Черный Сокол не сказал на это ни да, ни нет. Теперь, когда они избегли смертельной опасности, переправившись по льду через реку, он не мог не вернуться мысленно к своему ночному приключению. Он безупречно выполнил поручение вождя и сбил врагов со следа Медвежьего племени. Неужели ему, победителю, теперь предстоит явиться в лагерь Токей Ито без ружья и без лошади? Неужели так выглядит славное возвращение, о котором он мечтал? Хапеда и Часке поднимут своего отца на смех, а женщины примутся язвить.

– Как по-вашему, – спросил Четансапа у друзей, – кто еще, кроме нас, обретался сегодня ночью у пруда?

– Уж точно не Шонка и его люди, – высказал свое мнение Шеф-де-Лу. – Они все нагрянули в лагерь и не выезжали оттуда, жаждали убивать черноногих. Некоторых и правда убили, а кое-кому удалось бежать. Думаю, спасшийся вождь и двое-трое его воинов тайно подкрались к лагерю и освободили сородичей.

– Тогда выходит, что это какой-нибудь спасшийся черноногий похитил твоего коня и ружье, – сказал Четансапе Бобр. – Может быть, он хотел восстановить свою несколько померкшую славу, предъявив соплеменникам в качестве военной добычи коня и ружье дакота. Сиксики – такие же злобные псы, как и пауни, и наши заклятые враги.

Четансапа погрузился в размышления, бесцельно разглядывая проплывающие мимо по реке льдины. Ледяные глыбы зажали расщепленный древесный ствол и размозжили его. Кое-где на проносимых мимо водой льдинах виднелись старые звериные следы. Четансапа глубоко сожалел о том, что не может отыскать эту дичь. А еще он заметил на островках снега несколько отпечатков конских копыт, свежих следов неподкованных мустангов. Очевидно, кони спотыкались и оскальзывались. Вдруг Черный Сокол увидел оставленный на тающем снегу отпечаток небольшого изящного мокасина.

Четансапа рывком встал на ноги и в следующее мгновение спрыгнул на берег.

– Вон там! – крикнул он, обращаясь к товарищам. – Разве вы не видите?

– Следы спасшихся черноногих, – совершенно невозмутимо предположил Бобр. – Неплохие ребята.

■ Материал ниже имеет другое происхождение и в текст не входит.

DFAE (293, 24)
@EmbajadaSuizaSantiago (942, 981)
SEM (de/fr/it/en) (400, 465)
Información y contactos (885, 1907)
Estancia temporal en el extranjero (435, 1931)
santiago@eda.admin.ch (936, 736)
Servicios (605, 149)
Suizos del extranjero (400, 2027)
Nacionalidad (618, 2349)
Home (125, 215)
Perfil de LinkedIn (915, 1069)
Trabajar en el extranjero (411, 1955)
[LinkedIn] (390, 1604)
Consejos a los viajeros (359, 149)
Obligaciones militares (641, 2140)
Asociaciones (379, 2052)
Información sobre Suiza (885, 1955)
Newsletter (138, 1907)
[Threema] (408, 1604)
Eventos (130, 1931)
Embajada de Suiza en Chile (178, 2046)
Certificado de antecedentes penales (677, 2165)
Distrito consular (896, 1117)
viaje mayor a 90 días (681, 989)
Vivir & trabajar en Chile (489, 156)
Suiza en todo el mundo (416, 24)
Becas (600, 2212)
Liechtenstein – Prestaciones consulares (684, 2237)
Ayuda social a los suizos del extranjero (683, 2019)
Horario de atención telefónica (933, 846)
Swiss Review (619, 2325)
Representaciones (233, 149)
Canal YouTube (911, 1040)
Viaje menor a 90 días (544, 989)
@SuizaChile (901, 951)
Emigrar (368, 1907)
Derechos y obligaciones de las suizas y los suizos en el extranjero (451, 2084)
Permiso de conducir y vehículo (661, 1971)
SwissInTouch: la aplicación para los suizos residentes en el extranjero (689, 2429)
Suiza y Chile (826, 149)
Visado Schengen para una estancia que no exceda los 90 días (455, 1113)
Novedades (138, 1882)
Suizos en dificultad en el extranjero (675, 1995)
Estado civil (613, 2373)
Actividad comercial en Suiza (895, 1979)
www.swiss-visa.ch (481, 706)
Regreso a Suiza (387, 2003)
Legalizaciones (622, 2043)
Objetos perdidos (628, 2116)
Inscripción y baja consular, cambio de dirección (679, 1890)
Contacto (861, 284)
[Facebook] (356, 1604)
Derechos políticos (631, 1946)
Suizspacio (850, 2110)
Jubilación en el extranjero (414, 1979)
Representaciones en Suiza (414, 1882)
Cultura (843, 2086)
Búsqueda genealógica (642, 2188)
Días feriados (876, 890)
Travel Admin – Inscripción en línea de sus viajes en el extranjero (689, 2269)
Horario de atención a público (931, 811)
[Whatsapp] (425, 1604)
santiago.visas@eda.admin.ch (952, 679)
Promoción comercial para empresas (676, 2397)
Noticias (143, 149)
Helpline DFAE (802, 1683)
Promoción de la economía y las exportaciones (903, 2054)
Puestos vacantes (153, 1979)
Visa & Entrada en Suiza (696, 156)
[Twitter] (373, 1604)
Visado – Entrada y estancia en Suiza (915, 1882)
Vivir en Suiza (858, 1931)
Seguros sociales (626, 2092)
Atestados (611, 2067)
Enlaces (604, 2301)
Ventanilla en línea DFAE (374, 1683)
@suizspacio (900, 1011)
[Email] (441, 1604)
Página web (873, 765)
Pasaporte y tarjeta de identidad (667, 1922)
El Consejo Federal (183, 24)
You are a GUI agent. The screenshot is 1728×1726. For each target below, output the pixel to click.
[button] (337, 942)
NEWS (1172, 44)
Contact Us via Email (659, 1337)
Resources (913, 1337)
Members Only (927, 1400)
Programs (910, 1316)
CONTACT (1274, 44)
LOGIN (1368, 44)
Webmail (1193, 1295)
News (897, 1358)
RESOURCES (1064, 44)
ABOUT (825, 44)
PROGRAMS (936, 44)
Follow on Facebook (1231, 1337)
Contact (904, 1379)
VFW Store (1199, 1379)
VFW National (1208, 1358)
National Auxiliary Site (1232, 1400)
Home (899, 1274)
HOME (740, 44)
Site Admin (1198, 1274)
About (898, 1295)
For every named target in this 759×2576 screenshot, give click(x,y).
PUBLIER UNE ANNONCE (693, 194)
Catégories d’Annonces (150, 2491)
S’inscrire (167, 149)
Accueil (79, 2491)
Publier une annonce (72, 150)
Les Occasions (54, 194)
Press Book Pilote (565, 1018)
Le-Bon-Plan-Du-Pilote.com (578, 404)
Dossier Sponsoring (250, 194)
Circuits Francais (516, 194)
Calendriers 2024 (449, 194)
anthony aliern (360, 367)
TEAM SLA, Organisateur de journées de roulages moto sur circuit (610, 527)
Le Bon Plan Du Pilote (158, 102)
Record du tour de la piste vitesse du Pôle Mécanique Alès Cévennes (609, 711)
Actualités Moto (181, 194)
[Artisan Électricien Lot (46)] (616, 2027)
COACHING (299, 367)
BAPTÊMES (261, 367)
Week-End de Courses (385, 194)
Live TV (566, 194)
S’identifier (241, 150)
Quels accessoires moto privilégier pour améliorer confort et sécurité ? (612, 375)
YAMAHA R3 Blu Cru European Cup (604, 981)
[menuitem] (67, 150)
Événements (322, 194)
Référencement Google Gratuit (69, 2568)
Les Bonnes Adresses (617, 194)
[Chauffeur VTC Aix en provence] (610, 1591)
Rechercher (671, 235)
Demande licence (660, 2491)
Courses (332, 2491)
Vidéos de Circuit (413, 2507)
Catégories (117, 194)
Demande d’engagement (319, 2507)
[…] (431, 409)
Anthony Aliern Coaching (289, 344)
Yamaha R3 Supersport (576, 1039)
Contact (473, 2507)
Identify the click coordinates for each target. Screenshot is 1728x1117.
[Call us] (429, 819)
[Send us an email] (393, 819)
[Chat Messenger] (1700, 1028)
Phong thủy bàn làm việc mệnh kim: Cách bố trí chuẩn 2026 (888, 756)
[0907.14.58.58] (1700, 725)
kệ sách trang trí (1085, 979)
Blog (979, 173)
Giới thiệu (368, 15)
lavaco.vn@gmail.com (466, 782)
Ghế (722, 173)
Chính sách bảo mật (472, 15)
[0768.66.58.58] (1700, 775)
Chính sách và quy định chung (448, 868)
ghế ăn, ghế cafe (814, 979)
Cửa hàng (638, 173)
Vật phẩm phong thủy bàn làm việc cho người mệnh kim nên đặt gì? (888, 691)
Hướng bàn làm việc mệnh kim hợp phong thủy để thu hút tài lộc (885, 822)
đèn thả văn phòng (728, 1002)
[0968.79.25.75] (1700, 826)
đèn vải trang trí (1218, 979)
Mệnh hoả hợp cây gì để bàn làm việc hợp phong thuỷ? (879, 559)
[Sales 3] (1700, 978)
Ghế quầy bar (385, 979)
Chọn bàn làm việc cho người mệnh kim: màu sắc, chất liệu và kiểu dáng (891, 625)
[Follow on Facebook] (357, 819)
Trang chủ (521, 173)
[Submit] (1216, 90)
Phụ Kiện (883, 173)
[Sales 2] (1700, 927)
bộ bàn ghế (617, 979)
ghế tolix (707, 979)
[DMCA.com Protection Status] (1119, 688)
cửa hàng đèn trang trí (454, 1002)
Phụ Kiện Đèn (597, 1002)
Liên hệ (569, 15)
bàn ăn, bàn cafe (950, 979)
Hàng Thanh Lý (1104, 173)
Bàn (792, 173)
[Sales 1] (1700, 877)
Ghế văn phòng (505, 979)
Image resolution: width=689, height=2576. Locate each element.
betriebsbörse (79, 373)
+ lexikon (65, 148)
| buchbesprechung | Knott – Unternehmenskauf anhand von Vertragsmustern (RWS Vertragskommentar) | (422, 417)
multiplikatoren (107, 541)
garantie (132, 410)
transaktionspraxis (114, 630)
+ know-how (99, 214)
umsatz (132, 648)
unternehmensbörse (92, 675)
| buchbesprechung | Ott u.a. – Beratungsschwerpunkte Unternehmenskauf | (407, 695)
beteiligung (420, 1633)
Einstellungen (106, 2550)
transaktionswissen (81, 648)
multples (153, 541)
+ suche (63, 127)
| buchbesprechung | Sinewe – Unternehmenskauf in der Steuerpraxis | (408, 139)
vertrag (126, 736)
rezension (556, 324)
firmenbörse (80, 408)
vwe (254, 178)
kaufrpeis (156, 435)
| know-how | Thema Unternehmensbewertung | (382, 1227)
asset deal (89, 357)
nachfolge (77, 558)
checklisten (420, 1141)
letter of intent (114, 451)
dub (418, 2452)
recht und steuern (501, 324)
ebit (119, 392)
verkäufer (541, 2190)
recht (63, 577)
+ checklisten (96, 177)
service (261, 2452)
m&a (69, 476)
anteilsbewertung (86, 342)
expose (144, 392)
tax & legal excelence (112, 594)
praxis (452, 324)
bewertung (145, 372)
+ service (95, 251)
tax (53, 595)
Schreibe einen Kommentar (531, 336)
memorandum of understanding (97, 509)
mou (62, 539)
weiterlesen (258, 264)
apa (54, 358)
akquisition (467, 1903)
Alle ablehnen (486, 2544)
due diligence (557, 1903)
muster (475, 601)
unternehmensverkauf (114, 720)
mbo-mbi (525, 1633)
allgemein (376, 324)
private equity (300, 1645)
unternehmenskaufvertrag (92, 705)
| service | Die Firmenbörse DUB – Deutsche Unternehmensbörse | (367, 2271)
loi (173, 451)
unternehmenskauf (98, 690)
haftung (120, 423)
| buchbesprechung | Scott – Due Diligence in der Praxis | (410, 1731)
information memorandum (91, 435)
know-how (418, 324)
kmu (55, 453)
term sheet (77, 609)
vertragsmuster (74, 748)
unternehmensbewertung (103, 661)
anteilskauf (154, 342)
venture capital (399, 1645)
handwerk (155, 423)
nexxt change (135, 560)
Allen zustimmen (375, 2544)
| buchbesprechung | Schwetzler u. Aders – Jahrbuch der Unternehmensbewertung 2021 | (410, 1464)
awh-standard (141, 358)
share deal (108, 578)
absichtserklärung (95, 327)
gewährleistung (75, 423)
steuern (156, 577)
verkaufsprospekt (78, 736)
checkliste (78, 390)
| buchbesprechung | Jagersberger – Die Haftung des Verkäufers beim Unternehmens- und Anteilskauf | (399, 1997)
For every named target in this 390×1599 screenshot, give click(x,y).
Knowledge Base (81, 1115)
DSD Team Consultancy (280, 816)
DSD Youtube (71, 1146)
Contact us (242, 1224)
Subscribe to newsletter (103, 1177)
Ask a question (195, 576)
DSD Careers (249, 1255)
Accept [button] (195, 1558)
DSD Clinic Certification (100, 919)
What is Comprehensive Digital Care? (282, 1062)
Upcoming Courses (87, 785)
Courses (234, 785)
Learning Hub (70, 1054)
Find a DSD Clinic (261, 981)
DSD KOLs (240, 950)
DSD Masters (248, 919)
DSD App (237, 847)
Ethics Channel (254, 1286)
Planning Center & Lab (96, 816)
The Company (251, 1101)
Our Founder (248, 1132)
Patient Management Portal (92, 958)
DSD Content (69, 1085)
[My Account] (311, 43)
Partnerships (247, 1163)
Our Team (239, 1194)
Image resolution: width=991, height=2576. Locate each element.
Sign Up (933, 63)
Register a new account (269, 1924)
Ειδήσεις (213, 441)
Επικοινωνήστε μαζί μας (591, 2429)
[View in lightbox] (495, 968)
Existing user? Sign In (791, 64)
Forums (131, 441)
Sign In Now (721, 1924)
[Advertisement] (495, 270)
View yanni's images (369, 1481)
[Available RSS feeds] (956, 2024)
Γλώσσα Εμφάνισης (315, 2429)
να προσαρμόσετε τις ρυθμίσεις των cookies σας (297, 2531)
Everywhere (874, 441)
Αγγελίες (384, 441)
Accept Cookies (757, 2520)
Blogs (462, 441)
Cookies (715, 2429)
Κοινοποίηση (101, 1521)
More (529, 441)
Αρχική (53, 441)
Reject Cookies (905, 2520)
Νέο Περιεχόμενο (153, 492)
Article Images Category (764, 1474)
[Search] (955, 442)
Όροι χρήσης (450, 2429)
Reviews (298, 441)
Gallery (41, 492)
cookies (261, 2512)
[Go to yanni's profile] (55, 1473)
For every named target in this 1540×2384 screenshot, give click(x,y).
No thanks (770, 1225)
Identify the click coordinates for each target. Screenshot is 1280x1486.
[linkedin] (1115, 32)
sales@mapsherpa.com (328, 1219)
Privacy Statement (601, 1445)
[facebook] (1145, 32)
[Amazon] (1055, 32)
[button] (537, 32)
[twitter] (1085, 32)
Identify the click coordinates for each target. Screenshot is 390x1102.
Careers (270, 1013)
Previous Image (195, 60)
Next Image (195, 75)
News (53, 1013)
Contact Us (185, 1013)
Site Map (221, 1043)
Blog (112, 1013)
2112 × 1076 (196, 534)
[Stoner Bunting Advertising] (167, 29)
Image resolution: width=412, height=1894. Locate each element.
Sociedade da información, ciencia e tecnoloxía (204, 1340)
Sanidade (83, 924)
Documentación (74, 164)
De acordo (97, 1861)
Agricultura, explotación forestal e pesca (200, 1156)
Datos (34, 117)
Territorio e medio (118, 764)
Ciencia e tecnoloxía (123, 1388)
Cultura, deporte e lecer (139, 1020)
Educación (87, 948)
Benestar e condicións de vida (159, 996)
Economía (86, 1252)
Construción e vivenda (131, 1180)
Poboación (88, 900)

Сегодня ночью с женщинами и детьми решились перейти реку по льду.

Черный Сокол, по-прежнему не отрываясь, глядел вслед медленно уплывающей льдине с отпечатками следов.

– Сегодня ночью? – задумчиво переспросил он. – Думаю, только ранним утром. Выше по течению они нашли место для переправы получше нашего. Да вот же, взгляните! Они вели с собой подкованную лошадь! – Четансапа вернулся к своим спутникам. – Я отправляюсь вверх по течению! – объявил он. – Эти воры, наверное, не успели уйти далеко.

– Мы пойдем с тобой!

Четансапа сначала помедлил с ответом.

– Хорошо! – наконец согласился он. – Только пусть наши молодые Вороны останутся охранять лошадей.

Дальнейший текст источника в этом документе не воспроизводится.